* **THE TASK**: Print the part of the page on the Ypsomed mylife Loop starting with "Ypsomed's commercial AID" and going on through "and through pregnancy.", copied exactly.

* **PASSAGE TO READ**:

* * * * * * * * *

Ypsomed mylife Loop (CamAPS FX on YpsoPump)
Ypsomed (with CamDiab and Dexcom/Abbott)
Ypsomed's commercial AID bundle: the tubed YpsoPump driven by CamDiab's adaptive CamAPS FX algorithm app, paired with a Dexcom or FreeStyle Libre sensor. From the user's perspective it is the same self-learning hybrid closed loop as CamAPS FX, sold as one integrated, phone-controlled package across the UK and EU — and uniquely licensed down to age 1 and through pregnancy.
The scorecard
Achieved real-world TIR of 69.6% (median, IQR 61.3-77.2) across 35,714 T1D users in 19 countries (Boughton et al., Metabologia 2026) is the most representative figure; a smaller 1,805-user real-world analysis reported a higher 72.6% ± 11.5%. By age, real-world TIR spans ~62.5% (young adults 18-22y) to ~76.1% (≥65y). Weighting toward the large, broad, multi-age cohort at ~70% places CamAPS FX at 74 on the achieved-TIR scale calibrated to the MiniMed 780G anchor (~76% = 80) — genuinely below the 780G anchor, kept conservative because the dominant dataset sits at ~70% rather than the smaller cohort's ~73%.[1]
Achieved real-world time-below-70 mg/dL (<3.9 mmol/L) was 2.5% (median, IQR 1.4-3.9) in the 35,714-user cohort and 2.3% (IQR 1.3-3.6) in the 1,805-user cohort, staying <4% across every age group. A TBR of ~2.3-2.5% maps to the 76-78 band (the calibration places ~2-2.5% at 76-78, ~3% at 72-74); CamAPS FX's well-controlled hypoglycemia at scale supports 76.[1]
Self-learning MPC algorithm runs ~95% in closed-loop and adapts continuously; on this bundle, simplified meal announcement was non-inferior to full carb counting, but meals are still announced (hybrid).
Achieved GMI was 7.1% ± 0.5% (mean glucose 8.7 mmol/L) in the 35,714-user real-world cohort and 6.9% (mean glucose 8.4 mmol/L) in the 1,805-user cohort. A GMI near 7.1% reflects solid but not class-leading average-glucose control, consistent with the ~70% achieved TIR; scored 74 to align with the time-in-range anchor.[1]
Glycemic variability is not reported as a coefficient of variation in the primary real-world dataset, but the consistent TBR (~2.5%) alongside a ~70% TIR and GMI 7.1% across a 35,714-user, all-ages cohort indicates good day-to-day stability without exceptional tightening. Scored 73, slightly below the TIR anchor to reflect the absence of a directly reported low-CV figure and the conservative read of the larger cohort.[1]
Built-in Ease-off (raises target to reduce insulin for activity) and Boost modes give flexible, user-triggered exercise handling on top of fully adjustable targets.

* * * * * * * * *

* **PROVIDED INFORMATION**:
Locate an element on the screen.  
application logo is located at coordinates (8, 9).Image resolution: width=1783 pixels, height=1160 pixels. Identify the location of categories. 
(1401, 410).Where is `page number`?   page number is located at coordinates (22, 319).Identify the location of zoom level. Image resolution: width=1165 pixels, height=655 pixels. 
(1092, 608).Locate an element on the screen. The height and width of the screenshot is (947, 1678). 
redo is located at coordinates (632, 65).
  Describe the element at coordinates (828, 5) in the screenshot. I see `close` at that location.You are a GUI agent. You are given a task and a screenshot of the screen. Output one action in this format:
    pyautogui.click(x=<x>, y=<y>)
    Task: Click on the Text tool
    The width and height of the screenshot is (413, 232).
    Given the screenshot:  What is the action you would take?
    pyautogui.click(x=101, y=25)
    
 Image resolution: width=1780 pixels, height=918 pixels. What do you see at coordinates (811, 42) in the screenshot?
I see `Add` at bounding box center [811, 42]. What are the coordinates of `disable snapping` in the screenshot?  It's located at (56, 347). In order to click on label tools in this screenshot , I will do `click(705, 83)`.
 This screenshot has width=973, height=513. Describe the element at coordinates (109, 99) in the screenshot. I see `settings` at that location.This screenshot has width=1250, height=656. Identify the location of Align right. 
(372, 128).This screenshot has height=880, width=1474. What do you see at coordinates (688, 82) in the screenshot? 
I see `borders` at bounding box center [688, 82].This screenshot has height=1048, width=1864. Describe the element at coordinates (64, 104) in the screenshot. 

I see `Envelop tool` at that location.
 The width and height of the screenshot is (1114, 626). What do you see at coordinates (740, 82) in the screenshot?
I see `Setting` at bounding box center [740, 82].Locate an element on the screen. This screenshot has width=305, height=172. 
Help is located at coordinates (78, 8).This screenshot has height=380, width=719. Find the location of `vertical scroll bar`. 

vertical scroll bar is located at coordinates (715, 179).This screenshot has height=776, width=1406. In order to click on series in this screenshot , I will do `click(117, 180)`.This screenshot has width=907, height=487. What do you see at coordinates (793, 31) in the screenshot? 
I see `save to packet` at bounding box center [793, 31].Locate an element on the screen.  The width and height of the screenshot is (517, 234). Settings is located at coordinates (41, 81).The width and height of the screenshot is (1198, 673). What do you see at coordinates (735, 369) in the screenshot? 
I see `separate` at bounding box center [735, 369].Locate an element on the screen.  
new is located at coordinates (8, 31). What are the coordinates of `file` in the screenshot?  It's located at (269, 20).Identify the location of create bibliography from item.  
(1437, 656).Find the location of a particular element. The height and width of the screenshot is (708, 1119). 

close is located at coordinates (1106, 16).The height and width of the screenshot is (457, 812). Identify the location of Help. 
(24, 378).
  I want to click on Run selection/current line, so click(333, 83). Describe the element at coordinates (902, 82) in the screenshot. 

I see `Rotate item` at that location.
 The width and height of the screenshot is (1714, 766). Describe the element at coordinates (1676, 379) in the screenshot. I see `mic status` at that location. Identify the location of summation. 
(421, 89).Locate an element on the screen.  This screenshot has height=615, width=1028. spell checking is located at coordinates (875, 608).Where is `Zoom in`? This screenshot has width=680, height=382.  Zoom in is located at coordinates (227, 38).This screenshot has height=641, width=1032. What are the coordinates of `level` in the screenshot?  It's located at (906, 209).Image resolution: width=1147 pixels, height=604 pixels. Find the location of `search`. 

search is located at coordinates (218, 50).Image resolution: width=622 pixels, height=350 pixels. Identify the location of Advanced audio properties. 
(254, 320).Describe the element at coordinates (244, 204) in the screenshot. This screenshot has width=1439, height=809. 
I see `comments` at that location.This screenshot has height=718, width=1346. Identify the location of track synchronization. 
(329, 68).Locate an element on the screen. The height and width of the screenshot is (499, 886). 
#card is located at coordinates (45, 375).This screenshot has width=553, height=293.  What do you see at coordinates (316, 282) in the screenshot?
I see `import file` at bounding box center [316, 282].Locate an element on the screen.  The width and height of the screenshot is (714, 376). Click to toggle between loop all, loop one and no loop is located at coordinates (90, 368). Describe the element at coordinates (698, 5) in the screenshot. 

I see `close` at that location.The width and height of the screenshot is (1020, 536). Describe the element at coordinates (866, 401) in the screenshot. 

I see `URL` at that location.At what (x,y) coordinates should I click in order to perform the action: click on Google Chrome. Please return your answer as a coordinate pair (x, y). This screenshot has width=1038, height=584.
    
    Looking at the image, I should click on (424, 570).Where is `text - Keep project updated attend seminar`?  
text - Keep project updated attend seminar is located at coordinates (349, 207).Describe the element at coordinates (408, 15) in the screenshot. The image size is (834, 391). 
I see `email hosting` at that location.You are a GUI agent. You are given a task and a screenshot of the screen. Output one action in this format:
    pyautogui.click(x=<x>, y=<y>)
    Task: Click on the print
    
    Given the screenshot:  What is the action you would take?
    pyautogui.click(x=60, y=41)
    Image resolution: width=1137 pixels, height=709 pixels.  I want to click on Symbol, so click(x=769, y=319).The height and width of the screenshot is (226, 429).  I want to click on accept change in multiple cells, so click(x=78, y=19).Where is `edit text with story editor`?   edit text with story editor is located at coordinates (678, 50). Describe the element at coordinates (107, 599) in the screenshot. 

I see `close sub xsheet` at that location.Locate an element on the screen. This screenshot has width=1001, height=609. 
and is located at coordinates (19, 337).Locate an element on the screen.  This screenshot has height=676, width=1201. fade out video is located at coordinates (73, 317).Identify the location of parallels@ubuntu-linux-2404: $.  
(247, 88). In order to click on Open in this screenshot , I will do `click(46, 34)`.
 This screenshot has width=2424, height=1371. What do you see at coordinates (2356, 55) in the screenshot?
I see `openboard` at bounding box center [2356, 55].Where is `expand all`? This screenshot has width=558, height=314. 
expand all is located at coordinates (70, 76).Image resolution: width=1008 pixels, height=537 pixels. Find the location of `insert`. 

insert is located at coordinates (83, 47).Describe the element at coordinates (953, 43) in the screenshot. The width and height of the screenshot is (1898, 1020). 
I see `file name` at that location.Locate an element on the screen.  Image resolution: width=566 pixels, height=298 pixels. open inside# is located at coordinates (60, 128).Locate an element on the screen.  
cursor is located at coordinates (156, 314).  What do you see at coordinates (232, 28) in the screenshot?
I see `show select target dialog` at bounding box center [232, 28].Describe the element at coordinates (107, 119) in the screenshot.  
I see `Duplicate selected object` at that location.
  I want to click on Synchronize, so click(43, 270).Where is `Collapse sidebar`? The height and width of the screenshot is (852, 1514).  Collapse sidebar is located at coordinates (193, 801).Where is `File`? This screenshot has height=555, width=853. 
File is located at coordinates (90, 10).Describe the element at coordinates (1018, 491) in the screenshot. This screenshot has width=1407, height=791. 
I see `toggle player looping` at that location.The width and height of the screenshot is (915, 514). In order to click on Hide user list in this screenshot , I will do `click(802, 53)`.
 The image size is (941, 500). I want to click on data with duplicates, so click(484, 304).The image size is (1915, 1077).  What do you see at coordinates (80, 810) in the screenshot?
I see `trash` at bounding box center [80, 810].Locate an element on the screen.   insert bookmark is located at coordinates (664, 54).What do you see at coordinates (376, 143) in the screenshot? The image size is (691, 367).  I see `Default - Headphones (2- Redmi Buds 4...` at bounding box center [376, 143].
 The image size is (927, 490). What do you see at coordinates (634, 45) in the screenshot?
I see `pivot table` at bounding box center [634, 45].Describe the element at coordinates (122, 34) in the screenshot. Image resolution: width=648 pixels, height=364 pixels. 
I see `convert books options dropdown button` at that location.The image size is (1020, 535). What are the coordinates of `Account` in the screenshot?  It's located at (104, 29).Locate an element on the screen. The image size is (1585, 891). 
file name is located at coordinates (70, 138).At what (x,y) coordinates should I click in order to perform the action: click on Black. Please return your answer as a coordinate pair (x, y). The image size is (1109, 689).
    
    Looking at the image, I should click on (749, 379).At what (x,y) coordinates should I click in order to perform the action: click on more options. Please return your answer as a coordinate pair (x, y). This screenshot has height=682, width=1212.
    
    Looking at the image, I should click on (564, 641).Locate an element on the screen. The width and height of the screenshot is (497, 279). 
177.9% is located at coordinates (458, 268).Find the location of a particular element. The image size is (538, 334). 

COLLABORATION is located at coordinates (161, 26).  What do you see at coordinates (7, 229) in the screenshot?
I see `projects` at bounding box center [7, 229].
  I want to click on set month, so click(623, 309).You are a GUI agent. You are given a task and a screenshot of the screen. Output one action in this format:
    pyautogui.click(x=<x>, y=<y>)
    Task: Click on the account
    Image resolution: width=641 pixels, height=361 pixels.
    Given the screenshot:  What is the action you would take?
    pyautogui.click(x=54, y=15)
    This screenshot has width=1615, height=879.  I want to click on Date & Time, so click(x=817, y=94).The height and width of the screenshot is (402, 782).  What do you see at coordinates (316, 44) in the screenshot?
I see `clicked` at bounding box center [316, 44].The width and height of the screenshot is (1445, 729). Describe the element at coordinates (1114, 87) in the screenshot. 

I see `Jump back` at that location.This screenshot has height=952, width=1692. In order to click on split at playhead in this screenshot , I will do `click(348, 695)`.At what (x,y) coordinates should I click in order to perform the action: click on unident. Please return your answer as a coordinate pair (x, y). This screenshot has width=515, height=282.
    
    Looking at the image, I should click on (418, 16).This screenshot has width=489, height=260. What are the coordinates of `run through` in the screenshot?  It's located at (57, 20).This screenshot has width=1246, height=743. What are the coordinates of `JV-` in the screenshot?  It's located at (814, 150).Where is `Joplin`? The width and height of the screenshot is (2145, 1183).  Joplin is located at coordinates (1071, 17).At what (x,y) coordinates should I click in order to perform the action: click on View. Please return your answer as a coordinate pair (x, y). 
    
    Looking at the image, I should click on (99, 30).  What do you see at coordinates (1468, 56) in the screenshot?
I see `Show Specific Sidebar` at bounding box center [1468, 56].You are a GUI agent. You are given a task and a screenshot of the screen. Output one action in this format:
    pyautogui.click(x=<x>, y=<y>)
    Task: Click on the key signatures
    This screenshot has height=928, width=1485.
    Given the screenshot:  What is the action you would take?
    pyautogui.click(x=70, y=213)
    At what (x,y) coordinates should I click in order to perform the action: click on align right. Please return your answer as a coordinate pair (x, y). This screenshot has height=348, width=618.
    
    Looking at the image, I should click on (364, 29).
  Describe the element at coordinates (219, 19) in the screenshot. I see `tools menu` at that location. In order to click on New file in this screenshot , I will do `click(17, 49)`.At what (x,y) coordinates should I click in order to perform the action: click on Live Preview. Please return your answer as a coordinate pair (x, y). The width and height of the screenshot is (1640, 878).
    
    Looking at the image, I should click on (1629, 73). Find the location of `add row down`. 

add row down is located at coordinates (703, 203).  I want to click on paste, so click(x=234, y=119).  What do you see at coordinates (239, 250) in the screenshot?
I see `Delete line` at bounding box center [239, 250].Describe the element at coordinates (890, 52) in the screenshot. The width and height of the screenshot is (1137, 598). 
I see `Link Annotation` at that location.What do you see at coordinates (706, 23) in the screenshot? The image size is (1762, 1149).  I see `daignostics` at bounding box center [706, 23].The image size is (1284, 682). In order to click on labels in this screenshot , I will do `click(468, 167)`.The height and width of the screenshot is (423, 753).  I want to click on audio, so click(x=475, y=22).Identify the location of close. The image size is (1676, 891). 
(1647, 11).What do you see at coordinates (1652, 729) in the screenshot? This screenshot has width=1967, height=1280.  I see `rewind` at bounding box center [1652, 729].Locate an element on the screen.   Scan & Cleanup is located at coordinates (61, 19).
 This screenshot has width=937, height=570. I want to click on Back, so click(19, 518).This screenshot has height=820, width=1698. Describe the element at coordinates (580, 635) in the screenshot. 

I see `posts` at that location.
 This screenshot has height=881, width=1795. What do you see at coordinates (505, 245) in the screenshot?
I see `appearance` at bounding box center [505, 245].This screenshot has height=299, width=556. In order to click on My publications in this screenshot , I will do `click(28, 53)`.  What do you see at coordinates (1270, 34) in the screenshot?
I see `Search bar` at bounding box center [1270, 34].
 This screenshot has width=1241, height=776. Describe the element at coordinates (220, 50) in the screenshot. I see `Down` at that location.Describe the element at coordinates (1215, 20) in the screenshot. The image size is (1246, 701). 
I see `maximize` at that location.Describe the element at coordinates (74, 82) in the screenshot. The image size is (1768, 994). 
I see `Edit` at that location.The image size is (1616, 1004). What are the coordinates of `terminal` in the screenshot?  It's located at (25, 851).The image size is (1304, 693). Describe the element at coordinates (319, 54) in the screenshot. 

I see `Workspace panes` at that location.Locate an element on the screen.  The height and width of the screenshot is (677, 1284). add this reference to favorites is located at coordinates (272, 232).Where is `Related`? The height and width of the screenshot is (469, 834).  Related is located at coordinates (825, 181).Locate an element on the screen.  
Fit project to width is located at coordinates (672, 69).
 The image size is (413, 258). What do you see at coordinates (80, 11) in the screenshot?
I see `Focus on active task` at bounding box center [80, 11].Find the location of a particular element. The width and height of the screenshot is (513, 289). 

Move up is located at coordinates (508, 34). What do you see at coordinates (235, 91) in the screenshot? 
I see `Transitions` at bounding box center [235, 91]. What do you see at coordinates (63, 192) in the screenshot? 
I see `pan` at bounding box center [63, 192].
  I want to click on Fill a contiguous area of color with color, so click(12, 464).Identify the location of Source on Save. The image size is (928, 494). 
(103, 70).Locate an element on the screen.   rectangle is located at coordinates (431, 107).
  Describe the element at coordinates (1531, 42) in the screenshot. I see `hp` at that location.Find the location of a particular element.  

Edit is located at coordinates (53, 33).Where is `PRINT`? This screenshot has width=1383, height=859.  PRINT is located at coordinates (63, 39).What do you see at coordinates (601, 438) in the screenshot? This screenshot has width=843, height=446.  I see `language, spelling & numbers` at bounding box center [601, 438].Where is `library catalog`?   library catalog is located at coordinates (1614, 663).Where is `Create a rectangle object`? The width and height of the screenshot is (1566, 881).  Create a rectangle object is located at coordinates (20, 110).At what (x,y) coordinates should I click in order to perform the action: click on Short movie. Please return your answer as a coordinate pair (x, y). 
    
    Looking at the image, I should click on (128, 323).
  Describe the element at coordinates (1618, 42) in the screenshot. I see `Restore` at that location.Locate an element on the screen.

* * * * * * * * *

* **ANSWER FOR THE TASK**:
Ypsomed's commercial AID bundle: the tubed YpsoPump driven by CamDiab's adaptive CamAPS FX algorithm app, paired with a Dexcom or FreeStyle Libre sensor. From the user's perspective it is the same self-learning hybrid closed loop as CamAPS FX, sold as one integrated, phone-controlled package across the UK and EU — and uniquely licensed down to age 1 and through pregnancy.